┏━━

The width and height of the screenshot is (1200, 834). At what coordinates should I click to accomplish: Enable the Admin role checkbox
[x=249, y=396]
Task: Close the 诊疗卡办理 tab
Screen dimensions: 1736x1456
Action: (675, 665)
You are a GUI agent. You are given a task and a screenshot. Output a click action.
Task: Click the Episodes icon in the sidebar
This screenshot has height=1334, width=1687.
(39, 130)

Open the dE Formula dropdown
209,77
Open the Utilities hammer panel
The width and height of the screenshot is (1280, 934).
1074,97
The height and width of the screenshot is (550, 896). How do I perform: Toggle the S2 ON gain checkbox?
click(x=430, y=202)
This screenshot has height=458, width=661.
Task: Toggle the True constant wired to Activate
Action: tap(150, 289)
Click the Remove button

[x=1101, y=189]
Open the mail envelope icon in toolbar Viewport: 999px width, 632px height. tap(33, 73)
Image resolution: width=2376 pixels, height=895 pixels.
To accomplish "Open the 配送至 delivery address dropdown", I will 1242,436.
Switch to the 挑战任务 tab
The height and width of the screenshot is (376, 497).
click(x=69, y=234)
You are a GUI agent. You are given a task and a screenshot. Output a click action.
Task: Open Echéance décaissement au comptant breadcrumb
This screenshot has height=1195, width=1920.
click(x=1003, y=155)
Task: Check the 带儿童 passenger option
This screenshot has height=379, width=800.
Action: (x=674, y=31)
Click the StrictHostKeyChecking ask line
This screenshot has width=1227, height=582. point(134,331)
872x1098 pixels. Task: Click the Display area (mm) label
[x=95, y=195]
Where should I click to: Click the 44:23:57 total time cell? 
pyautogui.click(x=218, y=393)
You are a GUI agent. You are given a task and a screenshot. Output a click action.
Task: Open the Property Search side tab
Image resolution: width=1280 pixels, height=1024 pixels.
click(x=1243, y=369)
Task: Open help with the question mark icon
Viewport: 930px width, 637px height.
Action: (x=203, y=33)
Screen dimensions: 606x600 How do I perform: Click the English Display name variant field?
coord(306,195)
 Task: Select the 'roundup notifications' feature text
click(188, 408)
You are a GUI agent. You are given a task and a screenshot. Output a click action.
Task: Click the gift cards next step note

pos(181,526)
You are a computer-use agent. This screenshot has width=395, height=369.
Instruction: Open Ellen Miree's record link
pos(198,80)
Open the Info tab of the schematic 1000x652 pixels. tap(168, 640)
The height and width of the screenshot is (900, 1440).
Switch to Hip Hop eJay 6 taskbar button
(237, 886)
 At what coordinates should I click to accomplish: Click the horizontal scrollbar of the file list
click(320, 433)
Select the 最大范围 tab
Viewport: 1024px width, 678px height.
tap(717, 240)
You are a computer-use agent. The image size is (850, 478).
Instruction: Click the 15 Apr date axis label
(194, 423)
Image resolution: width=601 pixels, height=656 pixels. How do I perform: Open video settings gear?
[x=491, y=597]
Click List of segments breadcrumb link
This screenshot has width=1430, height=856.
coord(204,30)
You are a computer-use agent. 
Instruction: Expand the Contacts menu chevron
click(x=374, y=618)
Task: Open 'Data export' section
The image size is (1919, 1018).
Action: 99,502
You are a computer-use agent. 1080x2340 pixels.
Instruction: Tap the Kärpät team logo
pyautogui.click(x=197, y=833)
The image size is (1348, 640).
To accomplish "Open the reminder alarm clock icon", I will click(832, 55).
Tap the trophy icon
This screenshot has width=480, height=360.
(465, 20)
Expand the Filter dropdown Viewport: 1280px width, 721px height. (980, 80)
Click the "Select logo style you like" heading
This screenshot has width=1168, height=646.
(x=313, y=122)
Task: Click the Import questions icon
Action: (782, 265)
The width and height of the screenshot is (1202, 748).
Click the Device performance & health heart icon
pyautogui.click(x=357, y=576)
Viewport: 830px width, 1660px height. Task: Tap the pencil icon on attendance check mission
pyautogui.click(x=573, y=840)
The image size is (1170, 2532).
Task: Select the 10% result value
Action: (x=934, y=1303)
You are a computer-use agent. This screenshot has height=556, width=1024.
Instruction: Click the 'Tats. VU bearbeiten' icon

┗━━

* **Your task**
Each entry above needs to be duplicated verbatim.

* **Answer box**
The width and height of the screenshot is (1200, 834). At what coordinates should I click to accomplish: Enable the Admin role checkbox
[x=249, y=396]
Task: Close the 诊疗卡办理 tab
Screen dimensions: 1736x1456
Action: (675, 665)
You are a GUI agent. You are given a task and a screenshot. Output a click action.
Task: Click the Episodes icon in the sidebar
This screenshot has height=1334, width=1687.
(39, 130)

Open the dE Formula dropdown
209,77
Open the Utilities hammer panel
The width and height of the screenshot is (1280, 934).
1074,97
The height and width of the screenshot is (550, 896). How do I perform: Toggle the S2 ON gain checkbox?
click(x=430, y=202)
This screenshot has height=458, width=661.
Task: Toggle the True constant wired to Activate
Action: tap(150, 289)
Click the Remove button

[x=1101, y=189]
Open the mail envelope icon in toolbar Viewport: 999px width, 632px height. tap(33, 73)
Image resolution: width=2376 pixels, height=895 pixels.
To accomplish "Open the 配送至 delivery address dropdown", I will 1242,436.
Switch to the 挑战任务 tab
The height and width of the screenshot is (376, 497).
click(x=69, y=234)
You are a GUI agent. You are given a task and a screenshot. Output a click action.
Task: Open Echéance décaissement au comptant breadcrumb
This screenshot has height=1195, width=1920.
click(x=1003, y=155)
Task: Check the 带儿童 passenger option
This screenshot has height=379, width=800.
Action: (x=674, y=31)
Click the StrictHostKeyChecking ask line
This screenshot has width=1227, height=582. point(134,331)
872x1098 pixels. Task: Click the Display area (mm) label
[x=95, y=195]
Where should I click to: Click the 44:23:57 total time cell? 
pyautogui.click(x=218, y=393)
You are a GUI agent. You are given a task and a screenshot. Output a click action.
Task: Open the Property Search side tab
Image resolution: width=1280 pixels, height=1024 pixels.
click(x=1243, y=369)
Task: Open help with the question mark icon
Viewport: 930px width, 637px height.
Action: (x=203, y=33)
Screen dimensions: 606x600 How do I perform: Click the English Display name variant field?
coord(306,195)
 Task: Select the 'roundup notifications' feature text
click(188, 408)
You are a GUI agent. You are given a task and a screenshot. Output a click action.
Task: Click the gift cards next step note

pos(181,526)
You are a computer-use agent. This screenshot has width=395, height=369.
Instruction: Open Ellen Miree's record link
pos(198,80)
Open the Info tab of the schematic 1000x652 pixels. tap(168, 640)
The height and width of the screenshot is (900, 1440).
Switch to Hip Hop eJay 6 taskbar button
(237, 886)
 At what coordinates should I click to accomplish: Click the horizontal scrollbar of the file list
click(320, 433)
Select the 最大范围 tab
Viewport: 1024px width, 678px height.
tap(717, 240)
You are a computer-use agent. The image size is (850, 478).
Instruction: Click the 15 Apr date axis label
(194, 423)
Image resolution: width=601 pixels, height=656 pixels. How do I perform: Open video settings gear?
[x=491, y=597]
Click List of segments breadcrumb link
This screenshot has width=1430, height=856.
coord(204,30)
You are a computer-use agent. 
Instruction: Expand the Contacts menu chevron
click(x=374, y=618)
Task: Open 'Data export' section
The image size is (1919, 1018).
Action: 99,502
You are a computer-use agent. 1080x2340 pixels.
Instruction: Tap the Kärpät team logo
pyautogui.click(x=197, y=833)
The image size is (1348, 640).
To accomplish "Open the reminder alarm clock icon", I will click(832, 55).
Tap the trophy icon
This screenshot has width=480, height=360.
(465, 20)
Expand the Filter dropdown Viewport: 1280px width, 721px height. (980, 80)
Click the "Select logo style you like" heading
This screenshot has width=1168, height=646.
(x=313, y=122)
Task: Click the Import questions icon
Action: (782, 265)
The width and height of the screenshot is (1202, 748).
Click the Device performance & health heart icon
pyautogui.click(x=357, y=576)
Viewport: 830px width, 1660px height. Task: Tap the pencil icon on attendance check mission
pyautogui.click(x=573, y=840)
The image size is (1170, 2532).
Task: Select the 10% result value
Action: (x=934, y=1303)
You are a computer-use agent. This screenshot has height=556, width=1024.
Instruction: Click the 'Tats. VU bearbeiten' icon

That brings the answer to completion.